_Selected text_
↓

After heading back to his job managing a medical device firm in Murray Hill, N.J., Cherry went to see another doctor—and then a third—for relief from a new onslaught of scary symptoms: breathing problems, blocked sinuses, extreme weakness, rapid weight loss, and numbness in his extremities. One doctor "just gave me a nasal spray," he says, and the other suspected some exotic foreign disease when a blood test showed a spike in white blood cells. He told Cherry to see an infectious disease specialist immediately.
Besides relying on first impressions, physicians often put too much stock in their past experience—overdiagnosing tumors, say, because they missed one once. Or, instead of trusting their instincts, they defer to a more experienced colleague or to the adage drummed into them as medical students: "When you hear hoofbeats, think horses, not zebras." Result: They miss the zebra.
Dizziness, for example, frequently is explained by inner ear fluid, migraines, or a medication reaction. But about 5 percent of the time, it indicates a stroke, and these patients may have no other telltale signs like numbness or weakness on one side of the body, says Johns Hopkins neurologist David Newman-Toker, who has studied misdiagnoses in hospitals. A spinning room and pounding headache sent Margaret Powell, 59, to Hopkins last August; with those vague symptoms, Powell had about a 35 percent chance of being misdiagnosed, contends Newman-Toker. Fortunately for Powell, the emergency room doctor asked her the right questions: Was this her first dizzy spell? (Yes.) Lasted for more than two minutes? (Yes.) Not brought on by anything in particular? (Yes.) An MRI confirmed a stroke, and Powell was immediately put on blood-thinner drugs.

↑

_Supplied records_
↓

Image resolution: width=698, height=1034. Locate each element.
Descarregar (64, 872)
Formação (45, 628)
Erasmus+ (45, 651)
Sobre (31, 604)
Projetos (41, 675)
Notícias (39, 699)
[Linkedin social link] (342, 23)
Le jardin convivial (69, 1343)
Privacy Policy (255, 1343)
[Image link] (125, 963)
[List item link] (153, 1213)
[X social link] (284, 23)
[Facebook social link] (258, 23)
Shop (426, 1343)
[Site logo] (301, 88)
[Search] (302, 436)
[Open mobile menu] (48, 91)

↑

_Work item_
Translate this sentence from the text on misdiagnosis into Spanish: "He told Cherry to see an infectious disease specialist immediately." The rows have no connection to the text on misdiagnosis.

_Written solution_
Le dijo a Cherry que consultara de inmediato a un especialista en enfermedades infecciosas.